Hi Olivier, thanks, useful questions

current signature is

sigmakin(momenta, coupling, answer, multi_channel_num, multi_channel_denom, channelid, IEVT)
calculate_wavefunctions(ihel, momenta, coupling, answer, multi_channel_num, multi_channel_denom, channelid, iEVT)

I do have a couple of question for you @valassi, @roiser:

1. why sigmakin has the " multi_channel_num, multi_channel_denom" in the signature? I guess that we can remove those (they should not be passed from the cpu/gpu and should be useless after sigmaKin.

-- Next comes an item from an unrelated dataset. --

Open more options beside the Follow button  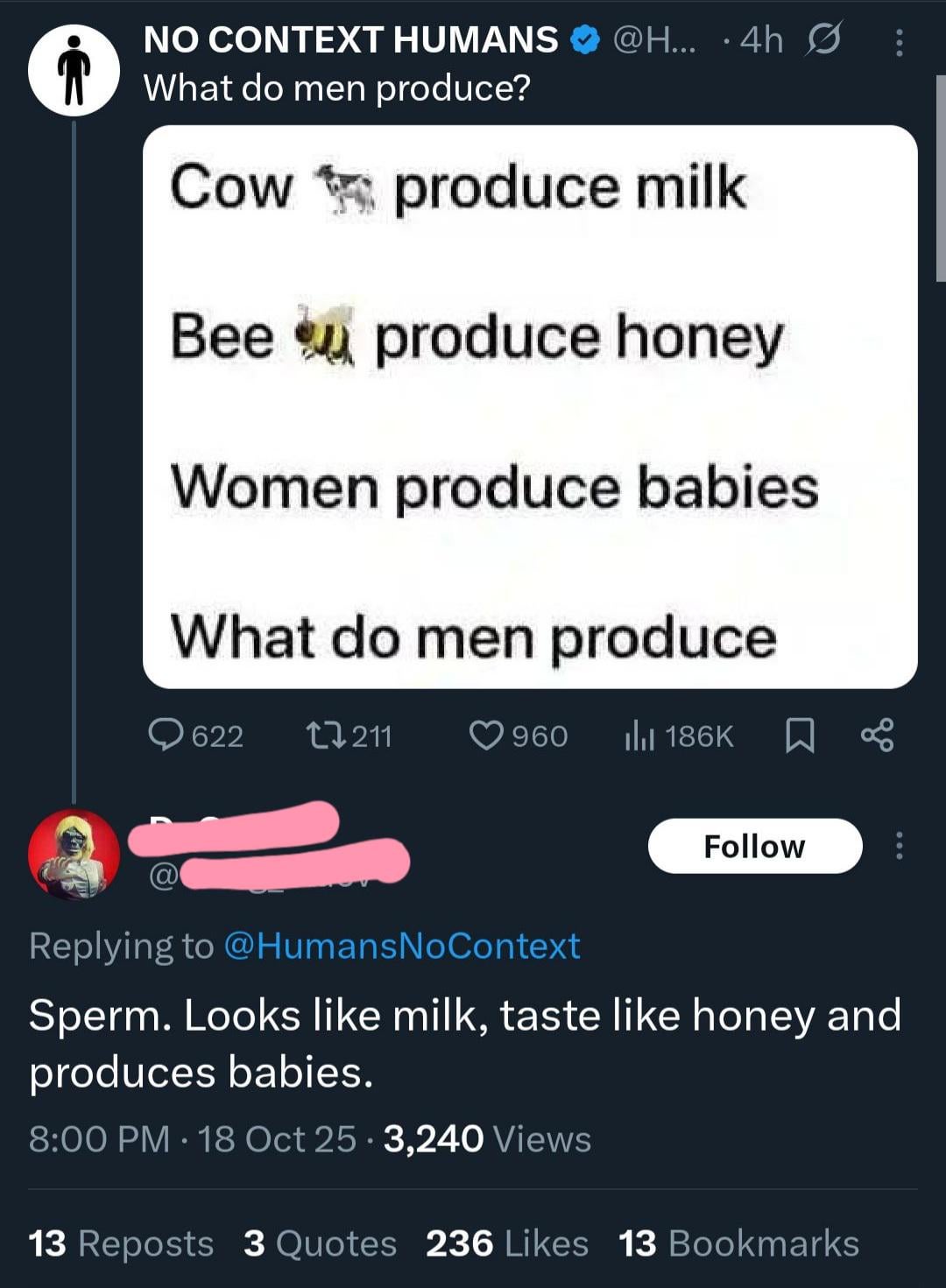tap(899, 846)
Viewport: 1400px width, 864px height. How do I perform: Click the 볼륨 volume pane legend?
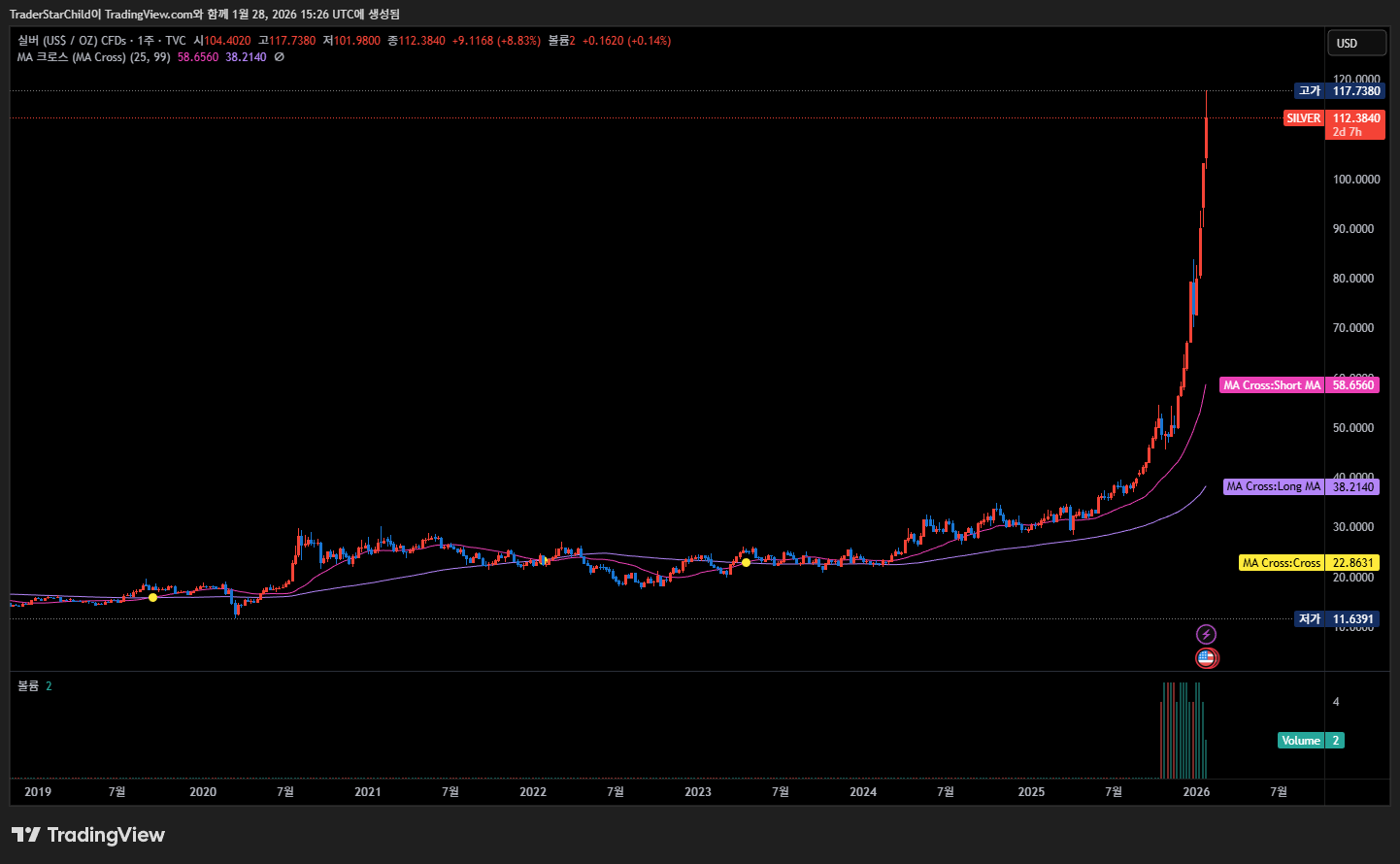click(x=28, y=686)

Ok this is something I must have added these days for multichannel in https://github.com/madgraph5/madgraph4gpu/pull/465

I was also a bit surprised that I had to do this, but I found this to be the most consistent to the rest of the code

the memory buffers for numerators and denominators are allocated (once, at the beginning of the application) by MatrixElementKernels.cc
then they are passed around as arguments in every call

This is consistent to what is done for other memory buffers, namely for couplings that are calculated from Gs

Buffers that must be visible externally (eg in the Bridge) are allocated even outside MatrixElementKernels, and then they are passed as references to MEK
Buffers that are "internal" (this is what you are saying esssentially) would ideally be allocated even within sigmakin for instance or within calculate wavefunction. The problem is that this would give a malloc/free at every iteration, which is not ideal. Or alternatively one has to statically allocate them as in Fortran, but then you need to know the dimensions at build time, while we have several things in cudacpp that we allocate dynamically at runtime.

I am not saying this is the optimal solution. We can certainly reconsider this. But for the moment I would keep it like that...

(Incidentally, this is very vaguely related to https://github.com/madgraph5/madgraph4gpu/issues/356).

2. Do you mind if I change (also in the fortran side) channelID to be the "real" channel id (not the diagram id)? This will simplify the handling of the color (and reduce memory footprint)

Not a problem! Just let me know when you do it, so I need to synchronise the code generation of cudacpp.

I think I actually like it better in the new way you propose!

3. What do you think about the following signature:
sigmakin(momenta, coupling, answer, channelid,random_for_helicity [in],selected_hel[out], random_for_color [in], selected_color [out], IEVT) calculate_wavefunctions(ihel, momenta, coupling, answer, multi_channel_num, multi_channel_denom, channelid, jamp2, iEVT)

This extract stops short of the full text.